Nevertheless, both sides welcomed the breakthrough which secures the 80 supported services at least until April, including 18 in the Bristol region that were at risk of being axed had agreement not been reached.

The metro mayor said afterwards that the long-term funding plan heralded an important new era for the region’s buses.

He said: “This is a victory for common sense. We now have a long-term plan, over a four-year period, that will offer stability for passengers and bus companies who want to invest.

“Leaders agreed with me to end the bonkers situation where bus routes are funded to extraordinary levels through an historic accident – and to instead plough that cash straight back into more bus services.

“I want more passengers to have a reliable bus service they can depend on and come to feel proud of.

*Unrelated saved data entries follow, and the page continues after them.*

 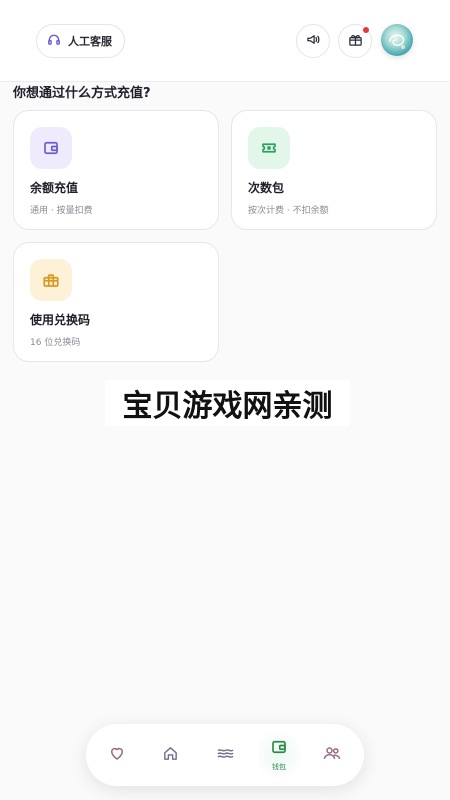 I want to click on watermark-text: 宝贝游戏网亲测, so click(x=228, y=403).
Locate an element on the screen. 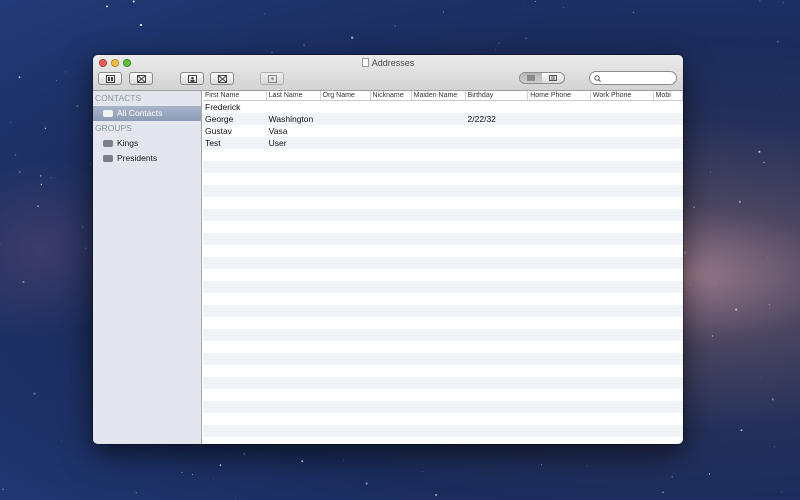 Image resolution: width=800 pixels, height=500 pixels. column-view-button is located at coordinates (553, 78).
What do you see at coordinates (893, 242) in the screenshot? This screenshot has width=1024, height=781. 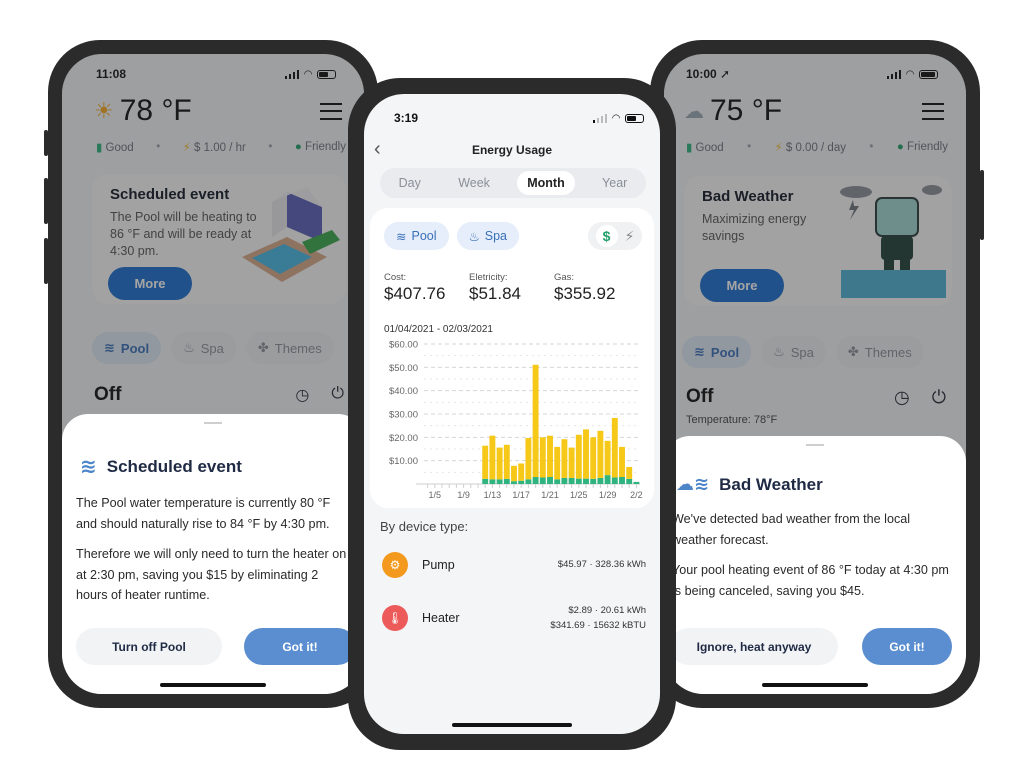 I see `bad-weather-robot-illustration` at bounding box center [893, 242].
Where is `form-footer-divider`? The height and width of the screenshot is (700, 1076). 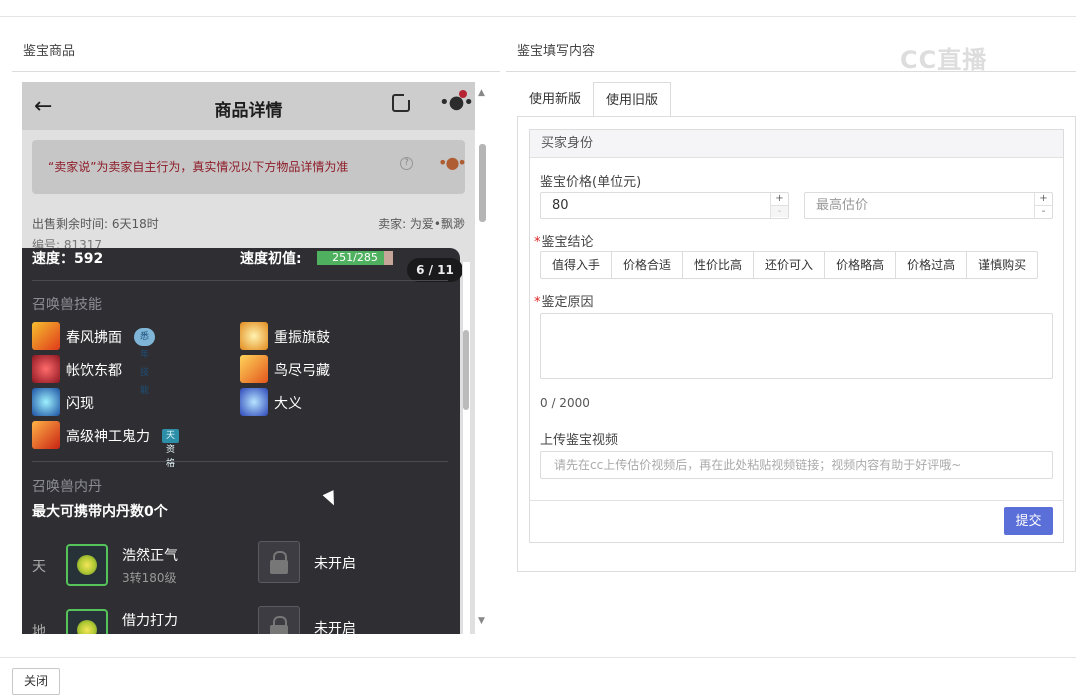 form-footer-divider is located at coordinates (796, 500).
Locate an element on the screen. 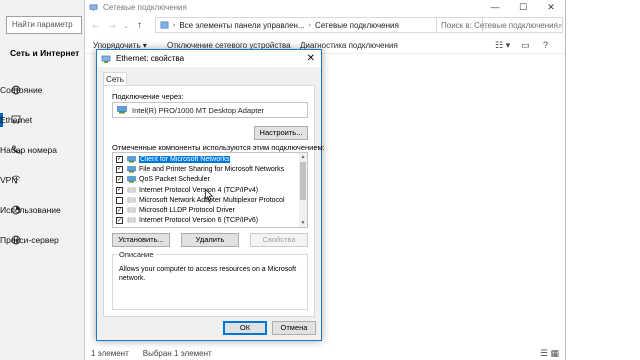 Image resolution: width=640 pixels, height=360 pixels. settings-nav-proxy: Прокси-сервер is located at coordinates (42, 240).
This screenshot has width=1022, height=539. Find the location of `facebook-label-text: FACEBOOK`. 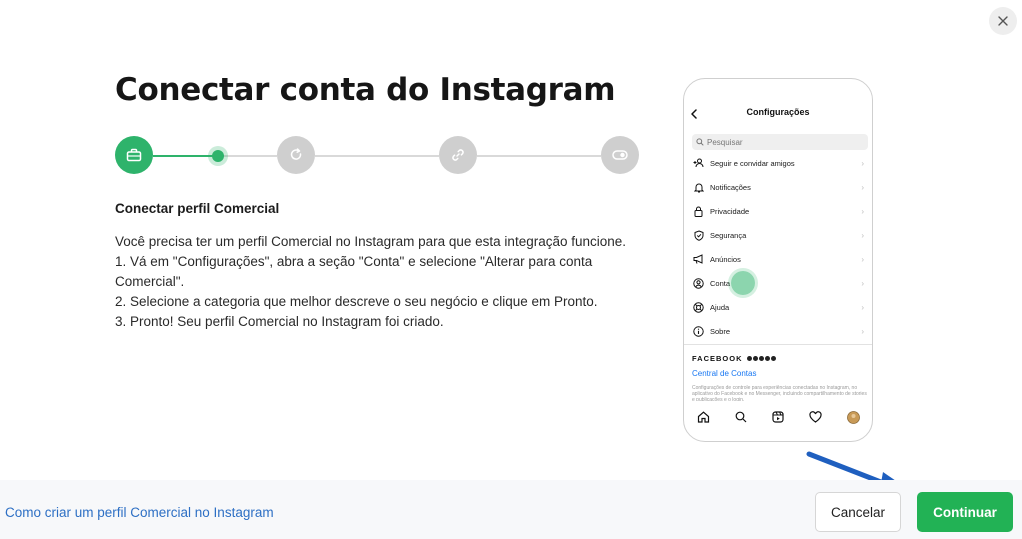

facebook-label-text: FACEBOOK is located at coordinates (718, 358).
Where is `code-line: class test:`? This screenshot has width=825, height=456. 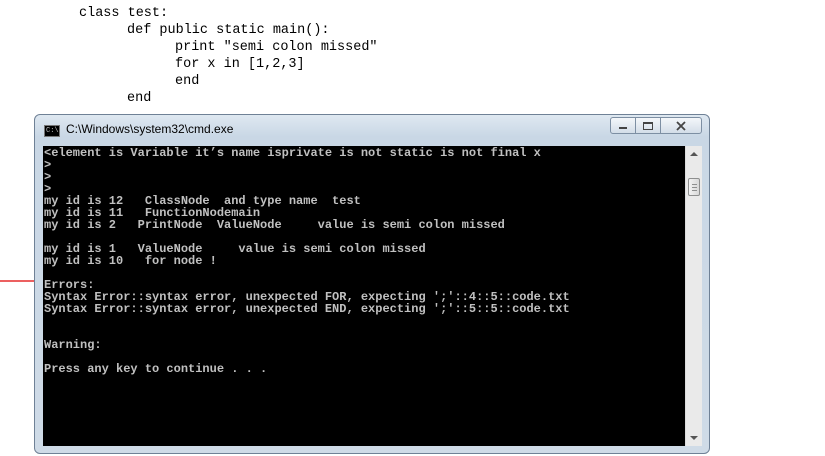
code-line: class test: is located at coordinates (124, 14).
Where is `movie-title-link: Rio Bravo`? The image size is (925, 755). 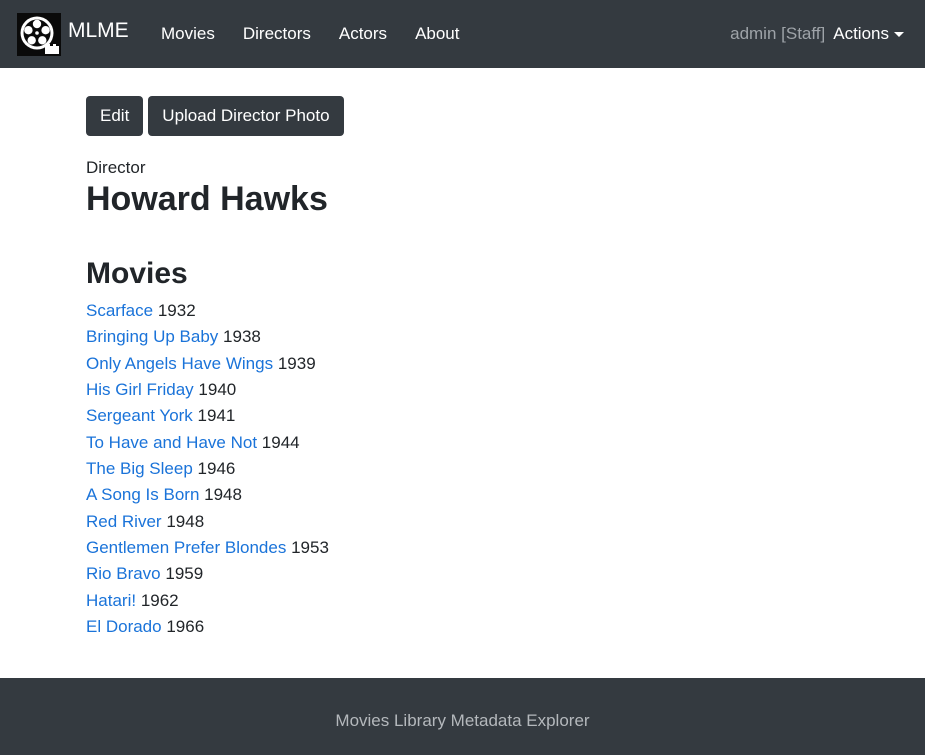 movie-title-link: Rio Bravo is located at coordinates (124, 574).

“This plan means we will reinvest money from fares and remove the hugely costly anomalies.

“My agreed plan is a vital part of keeping bus services, improving people’s opportunities and meeting our region’s important and ambitious 2030 net zero targets.”

Cllr Savage told BBC Radio Bristol’s breakfast show on Wednesday (June 15): “What we’ve been able to agree is that all of those services will be extended for the next seven months, and that gives us the time and space to understand what the future bus network should look like for the West of England.

“So no sudden cliff-edge changes in service from the services that are subsidised, and that also gives us the chance to then work with the commercial operators – First, Stagecoach and others – to understand what their commercial intentions are over the coming period.”

Lib Dem Cllr Guy tweeted: “I am delighted that WECA Leaders were able to agree a rescue package for supported bus services yesterday evening.

“This was in the the face of unrelenting cost pressures on local bus services and insufficient support from Government.

“Many residents rely on their local bus route to access jobs, shops or services such as the doctors, and we have fought hard to protect these services.

“There will be further work ahead to put bus services on a sustainable footing long-term, and then to improve and expand services in the future, but this is an important step in the right direction and I am proud of the unity of purpose showed by WECA.”